As it appears we will never know the truth about anything again, and the lies and misinformation about the death Of Osama bin Laden continue, I have decided to ignore it for a time. It is Springtime (more or less) here at Sandpile (I mean Sandhill), time to plant the garden and such. The weather has not been cooperative so I have had to take advantage of the rare moments of rainless days and do what I can. I’ve managed to plant peas, carrots, beets, and spinach so far. Today I planted some asparagus roots as most of our original asparagus plot was destroyed by unusually cold weather two years ago. Most of the raspberries we replanted last year seem to have survived and are beginning to grow. The Green Gage Plum I planted, that the deer virtually destroyed, appears to still have some life in it and is coming back. I will soon be planting the leeks that I started five weeks ago. The huge old cherry tree that bears spectacularly year after year will do so again this year, and the Bosch pears the same. Our blueberry bushes that have never done very well are showing signs of life and all in all, if we get some decent weather this year should be much better than last (never count your chickens…).

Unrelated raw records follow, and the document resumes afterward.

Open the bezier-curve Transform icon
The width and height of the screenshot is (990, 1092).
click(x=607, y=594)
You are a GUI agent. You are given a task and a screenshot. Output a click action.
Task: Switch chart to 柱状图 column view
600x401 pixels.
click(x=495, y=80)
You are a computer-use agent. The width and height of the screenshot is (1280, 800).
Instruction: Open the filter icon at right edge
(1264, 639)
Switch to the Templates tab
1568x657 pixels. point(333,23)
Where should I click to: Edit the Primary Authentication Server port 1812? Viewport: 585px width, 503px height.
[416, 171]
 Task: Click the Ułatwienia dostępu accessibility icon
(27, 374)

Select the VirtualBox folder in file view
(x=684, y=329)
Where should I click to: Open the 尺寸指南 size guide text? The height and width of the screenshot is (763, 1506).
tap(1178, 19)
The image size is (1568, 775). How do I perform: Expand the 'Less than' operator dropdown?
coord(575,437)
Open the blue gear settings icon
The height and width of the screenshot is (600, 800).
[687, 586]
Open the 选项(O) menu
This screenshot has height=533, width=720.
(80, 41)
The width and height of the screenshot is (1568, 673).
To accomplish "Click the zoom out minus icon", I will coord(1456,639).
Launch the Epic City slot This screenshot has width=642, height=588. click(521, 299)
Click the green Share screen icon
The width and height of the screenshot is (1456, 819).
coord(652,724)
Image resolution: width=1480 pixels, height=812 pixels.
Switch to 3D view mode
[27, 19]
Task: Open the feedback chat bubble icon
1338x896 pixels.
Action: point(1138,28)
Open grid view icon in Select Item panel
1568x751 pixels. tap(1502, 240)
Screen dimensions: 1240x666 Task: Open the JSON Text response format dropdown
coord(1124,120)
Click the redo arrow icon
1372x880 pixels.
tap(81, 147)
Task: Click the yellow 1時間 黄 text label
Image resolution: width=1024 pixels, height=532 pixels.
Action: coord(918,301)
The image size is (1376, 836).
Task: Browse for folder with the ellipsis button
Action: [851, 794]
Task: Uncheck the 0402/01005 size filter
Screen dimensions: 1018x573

More importantly, perhaps, our time has been taken up by charcuterie. My wife is involved in a contest, “Charcutepalooza,” that involves 300 contestants from all over the world. Each month for twelve months there is a different task the entrants are required to attempt. First we did salting and curing and made our own pancetta, then we did smoking and smoked pork sirloin and pork hocks. This month’s task is sausage. Yesterday and today we were occupied making sausage, something we have never done before. We completed this afternoon small amounts of four different kinds of sausage: Italian, Garlic, Fennel, and Merguez (having never tried it before we wanted to see which ones we might like the best and didn’t want to risk wasting a lot of pork and lamb). I am pleased to report, indeed, even proud to announce, that all four of these sausages proved to be quite outstanding (I swear my wife was born to do this kind of stuff). We cooked small amounts of each of them to taste. I thought the fennel and the merguez were the best but they were all delicious. Obviously we are caught up in a movement to grow your own food, and avoid fast foods and factory produced meats and vegetables loaded with chemicals of all kinds. Of course they are also now becoming so expensive one can barely afford them. We are blessed by having friends that raise Highland beef cattle with no chemicals, lambs with no chemicals, and a large meat company that raises both beef and pork completely chemical free. We also have a fine farmer’s market in the summer that supplements our own organic garden. The biggest problem living here has to do with the lack and variety of fresh fish. We do get marvelous flash frozen wild salmon and halibut every year but not much else (we can, of course, get shrimp, oysters, clams and crab sometimes, but never really fresh). We make up for it by occasional trips to the Washington and Oregon coasts.

Such is life here in (alas) Republicanville.